These and further objects, objects and features, stated in the following description, are obtained according to the invention by means of a charging system which exhibits the features stated in claim 1. 10 15 20 25 30 35 HO 74022674; For a better understanding of the invention as well as other objects and further features thereof, reference is made to the following detailed description of the invention taken in conjunction with the accompanying drawings.

Fig. 1 is an isometric view showing an automatic copying machine utilizing the programmable billing system of the invention.

Fig. 2 is an electrical diagram showing the programmable logic of the present billing system.

Fig. 3 is an electrical diagram showing, by way of example, a programmable decoder utilized in the present invention. Although the debiting system according to the invention is not necessarily limited to use in an automatic copying machine, it will be described in the following in connection with such a machine, which utilizes the reusable xerographic method. As is well known in the art, the reusable Xerographic method comprises drawing a light image of a copy to be copied on the surface of a moving photosensitive plate, the image being recorded in the form of a latent electrostatic image; developing the latent image, preferably by means of dry toner material; and a subsequent transfer and melting of the developed image on a sheet of final carrier material, for example paper or the like. A xerographic copying machine 10 of this kind is shown in Fig. 1. The original to be copied is supported stationary in an exposure station 11. A stock of carrier material 12 is operatively arranged in the machine and is housed in a cassette 13. Individual sheets are fed from the stack in series through the transfer and melting stations, the xerographically generated images being copied onto the carrier sheet to form a permanent record of the original. The copy is then discharged to a collection bin, where it is temporarily stored until it is removed by the machine operator.

A copy selection indicator and switch unit, generally shown at 15, is also provided, and the machine operator can select the number of desired copies to be produced by this unit. The switch unit comprises two manually operable selectors, a single selector 16 and a tens selector 17, which control the position of a single indicator wheel 18 and a ten indicator wheel 19, respectively. The indicators 18 and 19 are of the drum type and have a series of numbers imprinted around the circumference thereof. the machine frame. According to the operator's desire, the desired number of copies to be produced during a certain copying cycle is advanced and made visible in a viewing window 20, and the copy start switch 21 is depressed to thereby initiate the copying process.

In this special construction, each indicator drum is arranged to present a number in the window, which number is representative. for a power in the decimal system. The singular digits or digits of the lower order or power are represented, for example, by the digit presented in the window by the singular drum 18, which is located at the right end of the drum unit. Correspondingly, the next higher order (tens) is represented by the number presented in the window next to the previous window or by the left drum 19.

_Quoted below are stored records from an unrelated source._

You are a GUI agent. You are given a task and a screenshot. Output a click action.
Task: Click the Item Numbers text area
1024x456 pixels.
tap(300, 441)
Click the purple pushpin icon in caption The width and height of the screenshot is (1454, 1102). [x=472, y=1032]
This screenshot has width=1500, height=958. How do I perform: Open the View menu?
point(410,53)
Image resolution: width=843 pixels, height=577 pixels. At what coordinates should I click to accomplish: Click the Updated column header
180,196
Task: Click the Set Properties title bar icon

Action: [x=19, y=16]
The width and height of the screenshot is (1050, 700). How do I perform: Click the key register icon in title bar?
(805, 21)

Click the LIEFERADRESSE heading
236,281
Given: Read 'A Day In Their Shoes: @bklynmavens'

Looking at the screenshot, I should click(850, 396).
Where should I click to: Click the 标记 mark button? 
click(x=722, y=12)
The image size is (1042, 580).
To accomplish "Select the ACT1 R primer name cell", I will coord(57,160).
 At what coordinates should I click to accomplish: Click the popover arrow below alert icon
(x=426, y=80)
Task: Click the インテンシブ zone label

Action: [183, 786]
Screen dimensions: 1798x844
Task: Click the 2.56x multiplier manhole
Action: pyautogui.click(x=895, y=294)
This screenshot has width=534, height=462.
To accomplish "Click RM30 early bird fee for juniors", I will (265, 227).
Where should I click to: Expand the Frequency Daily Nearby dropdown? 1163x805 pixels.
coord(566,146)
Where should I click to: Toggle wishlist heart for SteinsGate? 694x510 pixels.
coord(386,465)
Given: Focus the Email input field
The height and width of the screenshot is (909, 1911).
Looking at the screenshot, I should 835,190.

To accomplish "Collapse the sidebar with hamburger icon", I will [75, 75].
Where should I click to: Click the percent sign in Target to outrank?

A direct reading of the number of copies up to and including ninety-nine can thus be presented in the viewing window, whereby the machine can be programmed to perform said number of copies. Although only figures of two orders are possible in the special construction, it will be appreciated that the number of higher orders may be increased without departing from the spirit of the invention.

A pair of rotary switches 22 and 23 are also operatively assigned to each of the indicator drums. Each switch can generate an electrical signal indicative of a numerical order presented in the viewing window. The switches suitably consist of conventional, rotary switches and comprise a fixed support element 24 and a movable contact member 25, which is arranged to rotate together with the associated indicator drum. A series of fixed contacts 26 are supported around the circumference of the fixed support member and cooperate with contacts mounted on the movable member to generate a binary coded signal for the numerical arrangement presented in the window by means of the number and total indicator drums. The signals generated by the two rotary switches are transmitted to the control circuit of the machine, which is programmed to identify the coded signal and to condition the machine to perform the preselected number of processes or events. During a copying process, the machine's control circuit provides a pulse train to the charging subsystems, each of which pulses are indicative of making a single copy. The pulse train fed to the billing system continues to be fed to this until the singular setting and the decimal setting have been satisfied, ie. until the desired number of copies during a given copying process has been made. In the event that the settings are changed to a number that is lower than the number of copies originally selected, but greater than the number of copies actually made during the particular copying process, a "larger than "permission to be noted by the machine logic and the pulse train to the billing system ceases. Upon completion of a copying process, or when a "greater than" state is detected, the machine logic begins an out-cycle procedure, which includes conditioning the control circuit for accepting new copy number data.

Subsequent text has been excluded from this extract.